WHAT THE TASK REQUIRES> In the listing, locate the line containing "Where should I", then quote it and all following lines exactly. Omit pictures.

MATERIAL FOR THE TASK>

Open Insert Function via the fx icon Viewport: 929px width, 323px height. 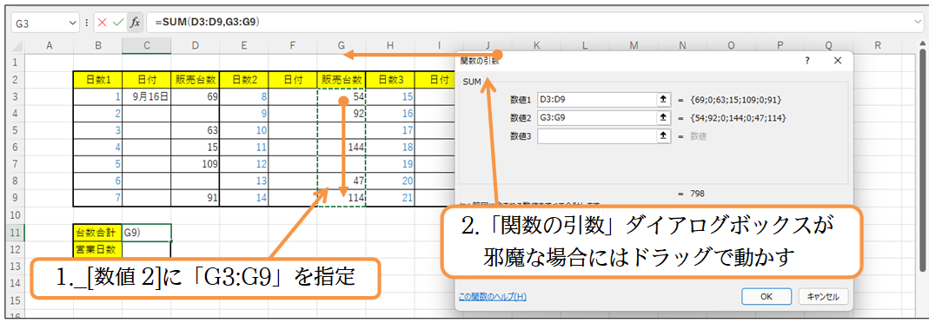(135, 23)
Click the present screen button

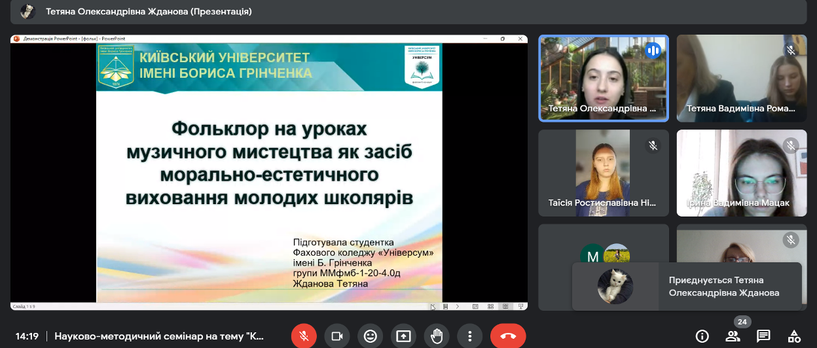[403, 336]
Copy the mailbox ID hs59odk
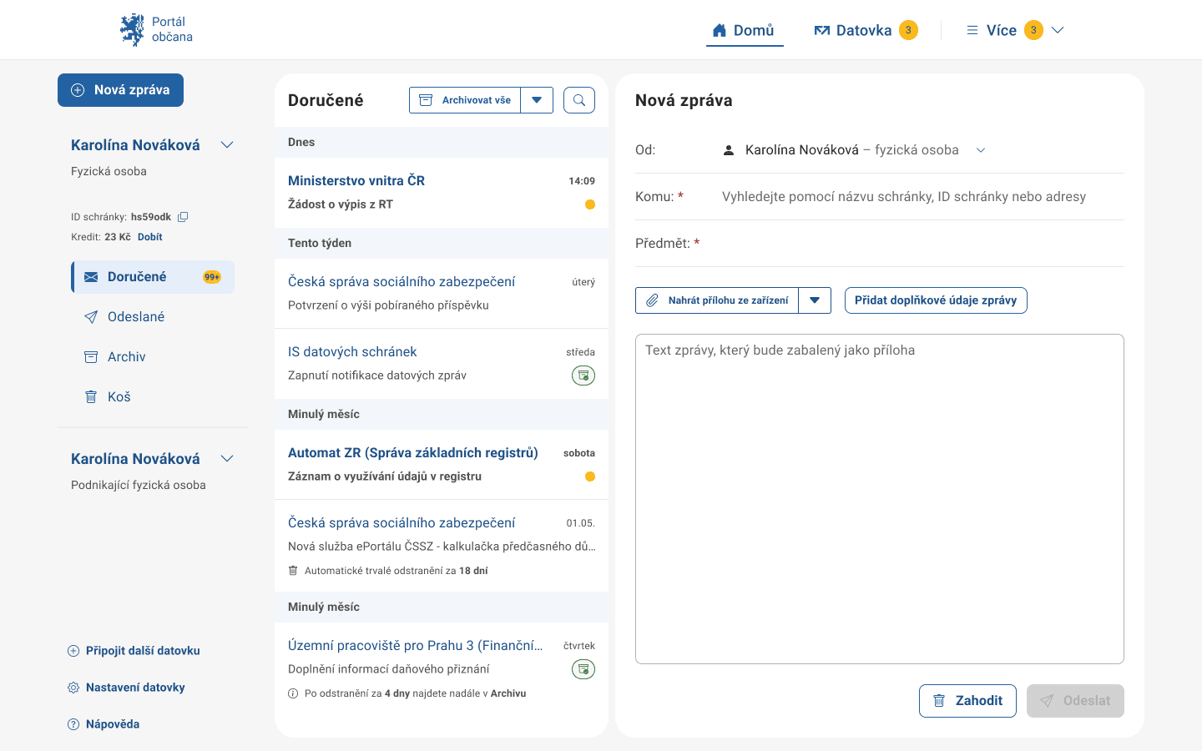 click(x=183, y=217)
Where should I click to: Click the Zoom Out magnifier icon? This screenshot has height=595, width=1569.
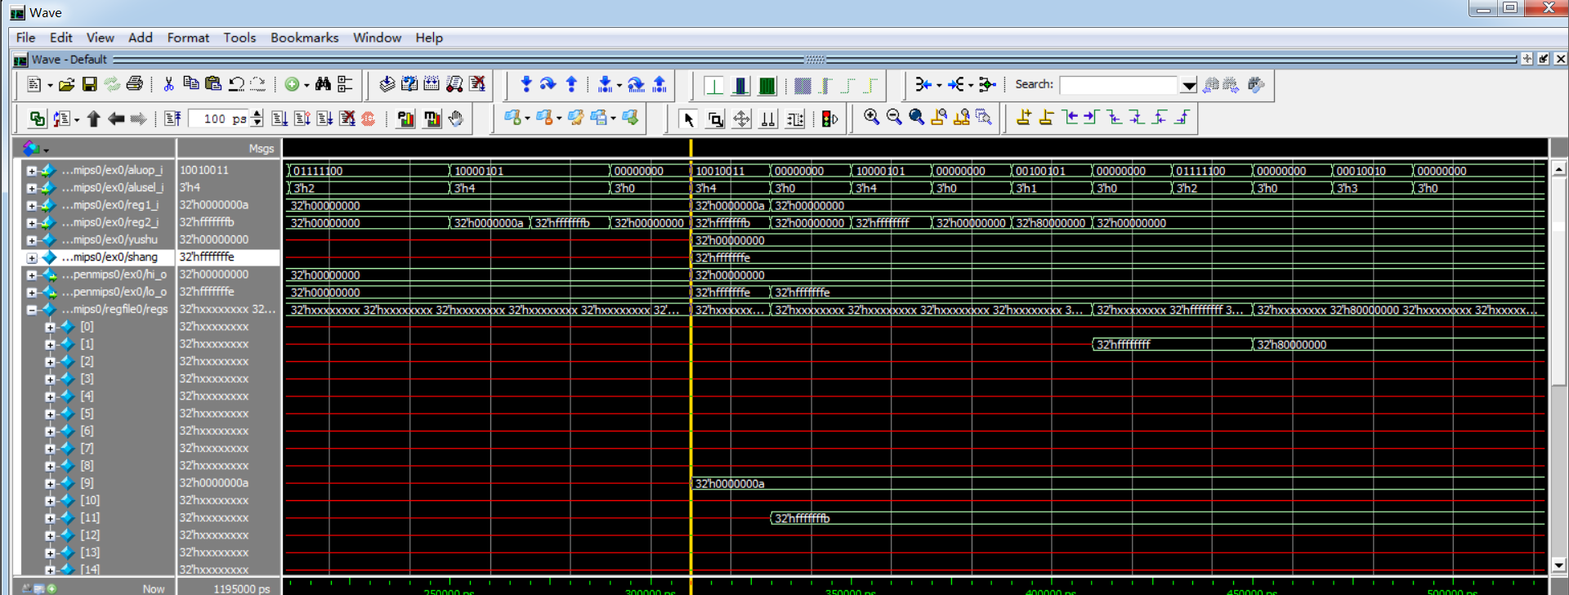tap(894, 118)
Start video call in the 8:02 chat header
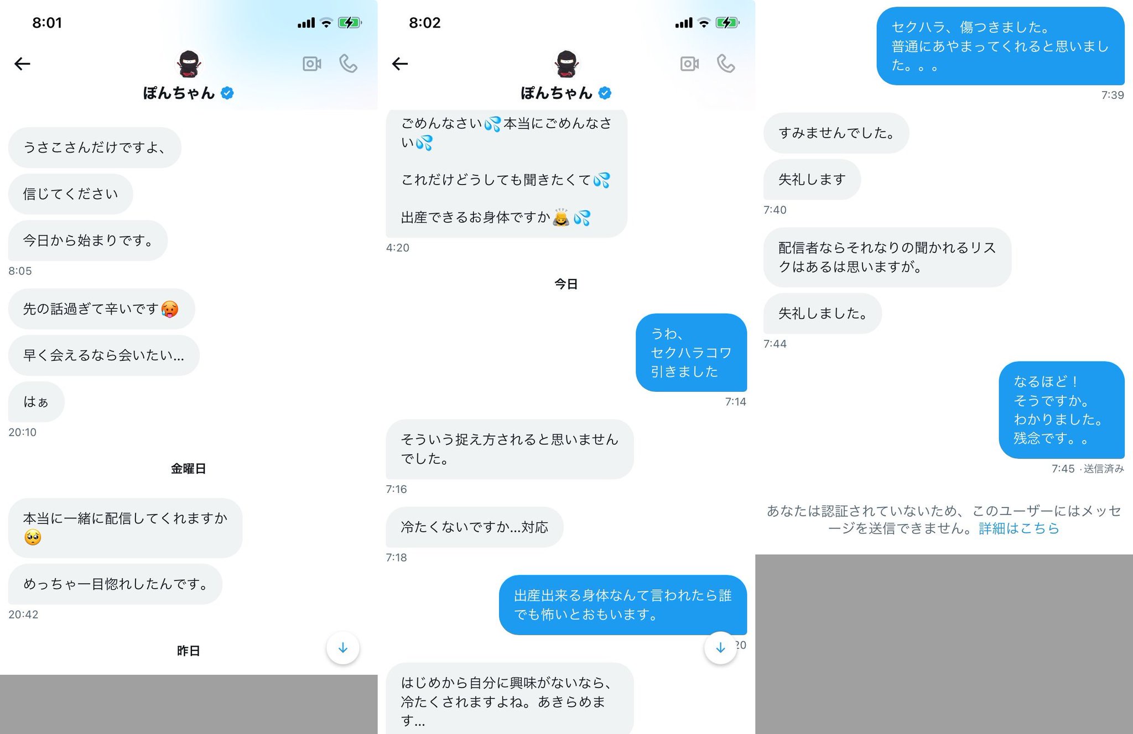1133x734 pixels. coord(689,64)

REPLY TO THE TASK>
Where should I click to: Click the Zoom Out magnifier icon? This screenshot has height=595, width=1569.
tap(894, 118)
Start video call in the 8:02 chat header
1133x734 pixels. coord(689,64)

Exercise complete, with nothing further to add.